1959 Caddy. But does democracy hinge on this?
Washington, it seems, is not prepared to let the auto industry and Detroit go down the tubes.
The bail out is going to happen, even if the White House has to fund it itself from the $700 billion rescue fund.
While cars are nice, and everyone understands the impact of Ford, GM and Chrysler going Chapter 11, one must wonder about the impact of losing The New York Times, The Chicago Tribune, The Baltimore Sun and The LA Times… not to mention a few others.
While Senators and Congressmen fall all over themselves to bail out the failed American car industry, not one person raises a single voice to bail out the failing American newspaper business.
Strange culture we have.
The newspaper business is the only industry enshrined in the US Consitution. The First Amendment guaranteed the right to a free press. Perhaps, had the US Contitution been written in the 1950s, it might have guaranteed every citizen the right to cheap and dependable transportation – but it does not.
A free press, as the Founding Fathers made clear, was the cornerstone of a democratic society.
As Thomas Jefferson said, “Our liberty depends on the freedom of the press, and that cannot be limited without being lost”
Jefferson did not, as far as we know, say anything about our liberty being dependent upon a reasonably priced automobile that is manufactured in the United States.

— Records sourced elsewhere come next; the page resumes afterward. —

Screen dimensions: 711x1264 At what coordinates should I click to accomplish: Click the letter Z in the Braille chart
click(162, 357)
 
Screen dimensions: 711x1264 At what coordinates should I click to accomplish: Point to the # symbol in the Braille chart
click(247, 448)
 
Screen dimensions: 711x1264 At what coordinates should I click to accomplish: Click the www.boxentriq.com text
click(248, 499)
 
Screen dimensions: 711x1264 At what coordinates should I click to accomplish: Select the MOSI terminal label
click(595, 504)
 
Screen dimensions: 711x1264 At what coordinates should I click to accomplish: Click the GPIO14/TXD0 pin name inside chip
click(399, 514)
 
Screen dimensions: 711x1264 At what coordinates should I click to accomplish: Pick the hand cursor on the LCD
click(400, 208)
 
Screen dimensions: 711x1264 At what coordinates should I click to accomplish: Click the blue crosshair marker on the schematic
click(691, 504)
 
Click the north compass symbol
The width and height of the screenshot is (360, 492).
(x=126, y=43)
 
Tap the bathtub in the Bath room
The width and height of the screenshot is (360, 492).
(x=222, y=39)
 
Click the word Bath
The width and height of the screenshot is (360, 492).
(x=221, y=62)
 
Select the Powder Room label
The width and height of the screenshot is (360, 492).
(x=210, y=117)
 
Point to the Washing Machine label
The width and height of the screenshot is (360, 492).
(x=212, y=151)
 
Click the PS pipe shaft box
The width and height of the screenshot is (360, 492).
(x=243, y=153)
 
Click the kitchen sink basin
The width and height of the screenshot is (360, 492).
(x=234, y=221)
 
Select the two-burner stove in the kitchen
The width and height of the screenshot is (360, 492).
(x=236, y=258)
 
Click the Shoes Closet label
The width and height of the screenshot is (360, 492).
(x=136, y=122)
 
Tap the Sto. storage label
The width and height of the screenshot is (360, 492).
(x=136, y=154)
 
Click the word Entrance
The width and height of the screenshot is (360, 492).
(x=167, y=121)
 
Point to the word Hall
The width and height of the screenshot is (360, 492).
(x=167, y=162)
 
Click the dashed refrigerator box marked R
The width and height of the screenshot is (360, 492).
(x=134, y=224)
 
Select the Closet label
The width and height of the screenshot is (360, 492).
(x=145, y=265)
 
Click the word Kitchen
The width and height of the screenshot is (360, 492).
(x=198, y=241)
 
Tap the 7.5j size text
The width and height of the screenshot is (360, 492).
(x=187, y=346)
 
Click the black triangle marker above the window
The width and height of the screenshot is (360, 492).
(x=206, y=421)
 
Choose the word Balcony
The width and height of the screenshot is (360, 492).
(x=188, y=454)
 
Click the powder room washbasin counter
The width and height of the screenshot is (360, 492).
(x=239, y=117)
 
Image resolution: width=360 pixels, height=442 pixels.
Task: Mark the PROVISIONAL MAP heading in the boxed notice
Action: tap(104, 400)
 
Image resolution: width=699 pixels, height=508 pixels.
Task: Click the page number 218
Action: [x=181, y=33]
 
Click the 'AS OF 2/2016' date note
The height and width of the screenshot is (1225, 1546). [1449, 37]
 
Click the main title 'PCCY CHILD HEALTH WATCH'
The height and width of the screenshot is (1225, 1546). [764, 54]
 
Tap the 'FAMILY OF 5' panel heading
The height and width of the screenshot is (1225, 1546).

Automobiles are still going to be made.
They are going to come from Japan and Germany.
No one will go wthout a car who wants one. In fact, you will be able to get a good car for less money from Japan, just as you do now. Who can tell? Lexus? Why not?
But let the newspapers die and you will be hard pressed to replace The New York Times with the Asahi Shinbum.
It says a great deal about our society, and none of it good by the way, that we are willing to countenance and watch as detached observers, the death of the American newspaper industry, yet we are seemingly unable to do the same with cars.
I say, the time has come for a bailout for the American newspaper industry.
A few billion dollars to cushion the blow as they make the difficult transition from print to online only.
Help keep the journalists, with their many years of experience, in place. Believe me, a great reporter is a whole lot harder to replace than a line worker in Detroit. Once you lose them, they are gone forever.
Let the publishers of The New York Times, The Chicago Tribune, The LA Times go down to DC for Senate Hearings. They won’t take private jets – they don’t have any. Let them explain to the Senate and to the American people just how important quality journalism is to a functioning democracy.
Let’s set up a loan fund for the papers, just like we’re going to do for Detroit.
You are on a sinking ship and you can only rescue one: A Chevy Aveo or The New York Times, which do you pick?